Red Light Therapy - Best Value LED Devices for Home Use
If you thought that Instagram had been invaded by a colony of Stormtroopers, perhaps you are not yet familiar with Red Light Therapy masks?
Touted as a panacea for anti-aging, acne treatment, pain management and wound healing, it seems LED light therapy, also known as photo biomodulation, has something to offer everyone. For us skincare fanatics, with the premise of a more even, brighter skin tone, reduced wrinkles, and fewer acne breakouts, who wouldn’t want to glow up with red, blue or green LED light?
Celebrity Makeup artist Wayne Goss spoke about the Current Body LED Mask on his You Tube channel in October 2019, and kicked up quite a storm!
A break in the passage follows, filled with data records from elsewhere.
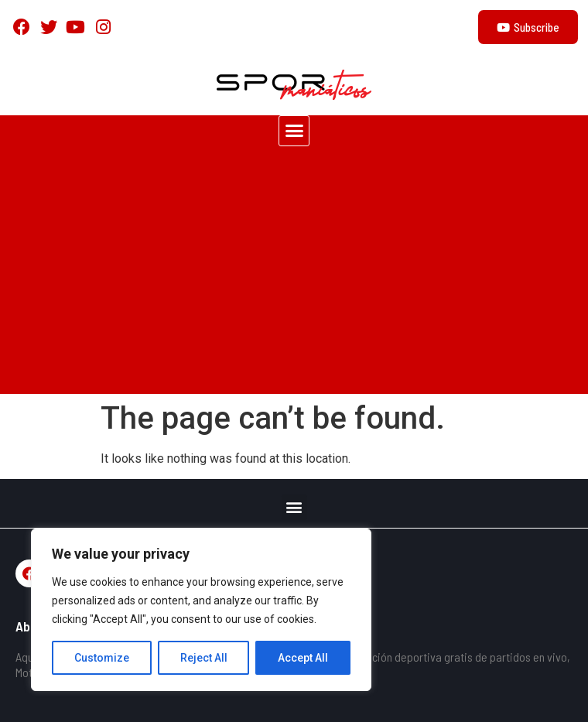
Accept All (303, 658)
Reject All (203, 658)
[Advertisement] (294, 278)
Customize (101, 658)
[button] (294, 131)
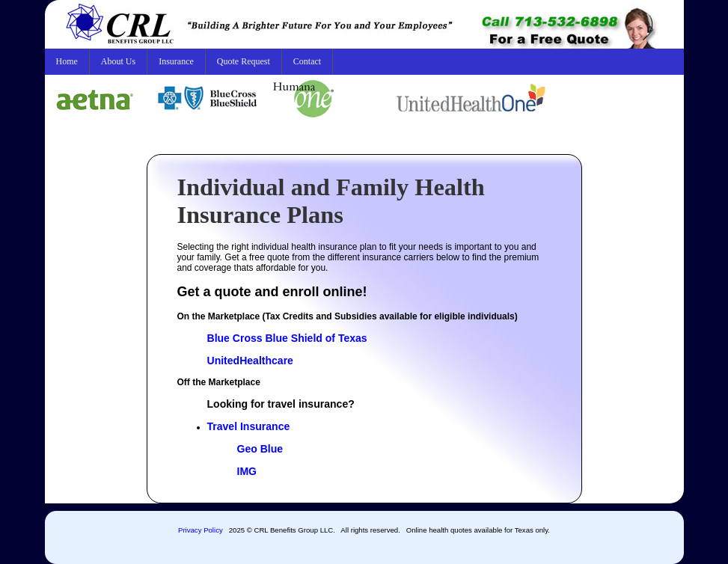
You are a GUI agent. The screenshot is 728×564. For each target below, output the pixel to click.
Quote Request (243, 61)
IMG (247, 471)
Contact (307, 61)
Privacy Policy (201, 530)
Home (67, 61)
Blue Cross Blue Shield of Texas (287, 338)
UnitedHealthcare (250, 361)
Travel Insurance (248, 426)
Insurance (176, 61)
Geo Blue (260, 449)
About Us (118, 61)
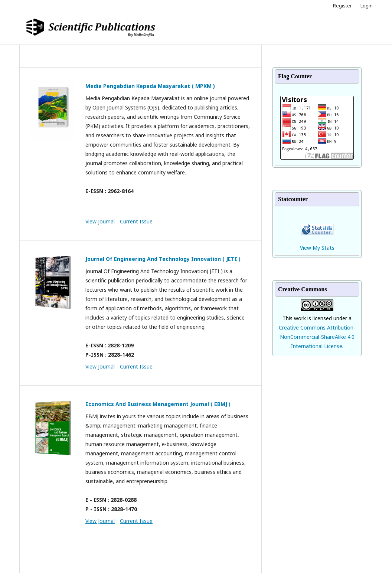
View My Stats (317, 248)
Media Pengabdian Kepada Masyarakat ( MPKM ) (150, 86)
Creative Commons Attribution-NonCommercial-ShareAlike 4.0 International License (317, 337)
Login (366, 6)
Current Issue (136, 221)
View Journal (100, 221)
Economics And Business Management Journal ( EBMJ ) (158, 404)
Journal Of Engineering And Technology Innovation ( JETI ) (163, 259)
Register (342, 6)
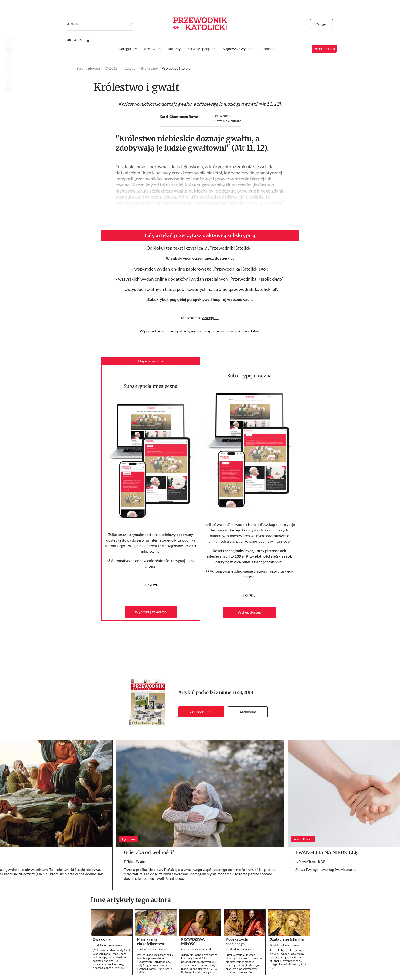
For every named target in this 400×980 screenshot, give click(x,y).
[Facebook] (75, 40)
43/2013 (245, 692)
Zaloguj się (211, 318)
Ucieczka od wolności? (149, 852)
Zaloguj (321, 24)
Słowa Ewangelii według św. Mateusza (326, 869)
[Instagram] (88, 40)
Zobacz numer (201, 711)
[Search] (68, 24)
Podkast (268, 49)
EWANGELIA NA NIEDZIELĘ (326, 852)
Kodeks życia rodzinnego (237, 941)
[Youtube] (69, 40)
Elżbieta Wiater (135, 861)
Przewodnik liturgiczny (140, 68)
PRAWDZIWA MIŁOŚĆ (193, 941)
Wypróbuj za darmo (151, 612)
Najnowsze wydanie (238, 49)
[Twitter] (81, 40)
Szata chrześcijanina (287, 939)
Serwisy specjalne (202, 49)
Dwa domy (102, 939)
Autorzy (174, 49)
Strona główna (88, 68)
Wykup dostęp (249, 612)
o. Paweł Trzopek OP (310, 861)
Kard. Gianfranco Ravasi (179, 116)
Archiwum (248, 712)
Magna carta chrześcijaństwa (150, 941)
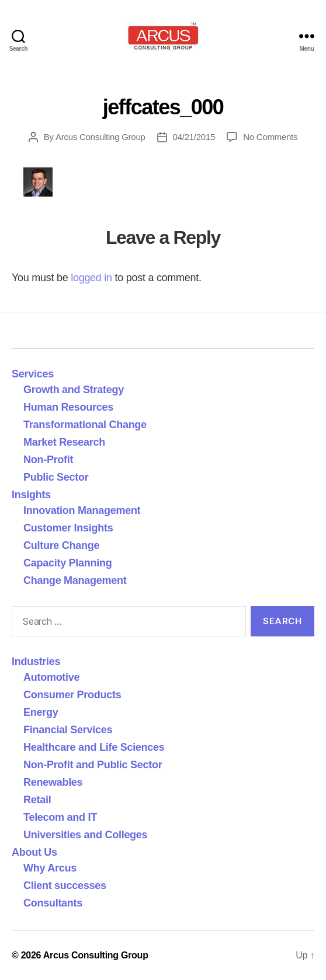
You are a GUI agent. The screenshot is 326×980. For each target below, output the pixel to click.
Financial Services (68, 730)
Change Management (75, 580)
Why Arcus (50, 868)
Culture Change (61, 545)
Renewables (53, 782)
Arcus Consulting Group (100, 136)
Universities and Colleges (85, 835)
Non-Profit (48, 460)
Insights (31, 495)
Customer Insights (71, 528)
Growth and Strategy (74, 390)
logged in (91, 278)
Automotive (51, 677)
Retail (37, 800)
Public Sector (56, 477)
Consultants (53, 903)
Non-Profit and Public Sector (92, 765)
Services (33, 374)
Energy (40, 712)
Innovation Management (82, 510)
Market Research (64, 442)
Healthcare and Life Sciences (94, 747)
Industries (36, 662)
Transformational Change (85, 425)
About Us (34, 852)
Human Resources (68, 407)
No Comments (270, 136)
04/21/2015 (194, 136)
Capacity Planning (67, 563)
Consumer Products (72, 695)
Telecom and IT (60, 817)
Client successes (65, 886)
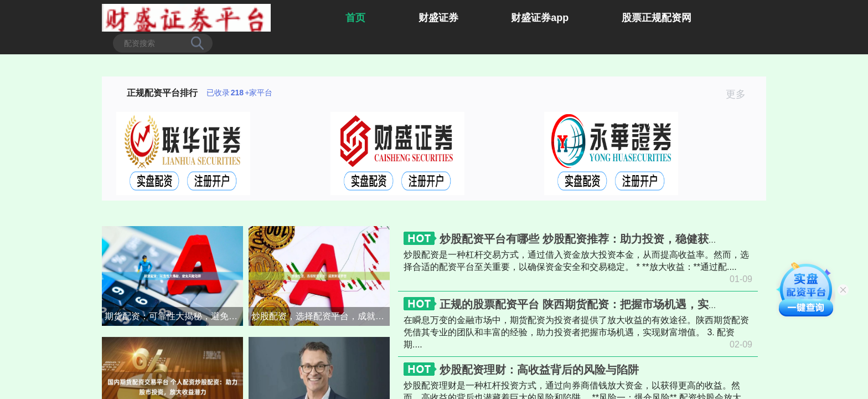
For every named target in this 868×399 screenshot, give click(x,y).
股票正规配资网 (657, 18)
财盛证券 (438, 18)
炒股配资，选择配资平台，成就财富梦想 (321, 316)
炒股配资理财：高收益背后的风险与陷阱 (539, 370)
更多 (740, 94)
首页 (355, 18)
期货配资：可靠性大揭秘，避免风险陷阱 (174, 316)
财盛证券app (540, 18)
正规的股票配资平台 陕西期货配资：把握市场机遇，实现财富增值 (602, 304)
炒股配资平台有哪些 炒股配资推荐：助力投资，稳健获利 (580, 239)
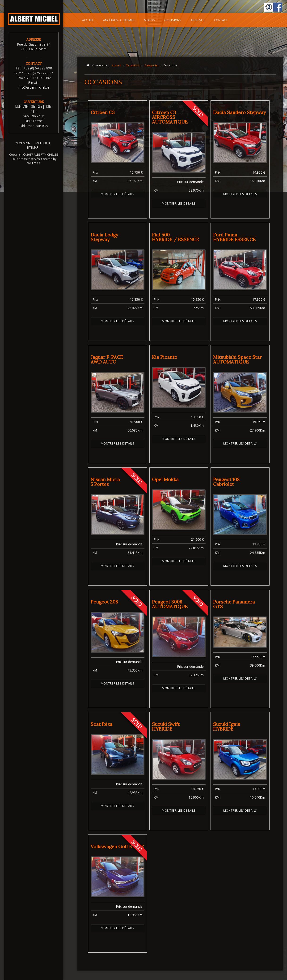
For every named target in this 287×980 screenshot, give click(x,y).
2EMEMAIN (22, 145)
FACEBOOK (43, 145)
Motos (149, 20)
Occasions (173, 20)
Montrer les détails (117, 194)
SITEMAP (32, 149)
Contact (221, 20)
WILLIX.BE (34, 165)
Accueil (88, 20)
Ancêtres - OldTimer (119, 20)
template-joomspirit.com (285, 962)
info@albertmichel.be (33, 87)
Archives (198, 20)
But celebrities the world over, from Jessica Alba to Courtney Kardashian are taking to LED therapy and for good reason, it works!
Green Tea and LED Light Therapy
Most anti-aging therapies like chemical peels, micro derma abrasion and micro-needling are abrasive and work by causing micro injuries to the skin, which stimulate cellular repair mechanisms to boost collagen production. Red light therapy, on the other hand, is non-invasive. Its skin rejuvenation effects work from the inside out, stimulating cells to increase their cellular energy, which drives all cellular processes and can help increase collagen levels.
So, if you don’t know watt the hype is all about (did you see what I did there?), let’s shed some light on the matter (sorry, couldn’t resist that one!).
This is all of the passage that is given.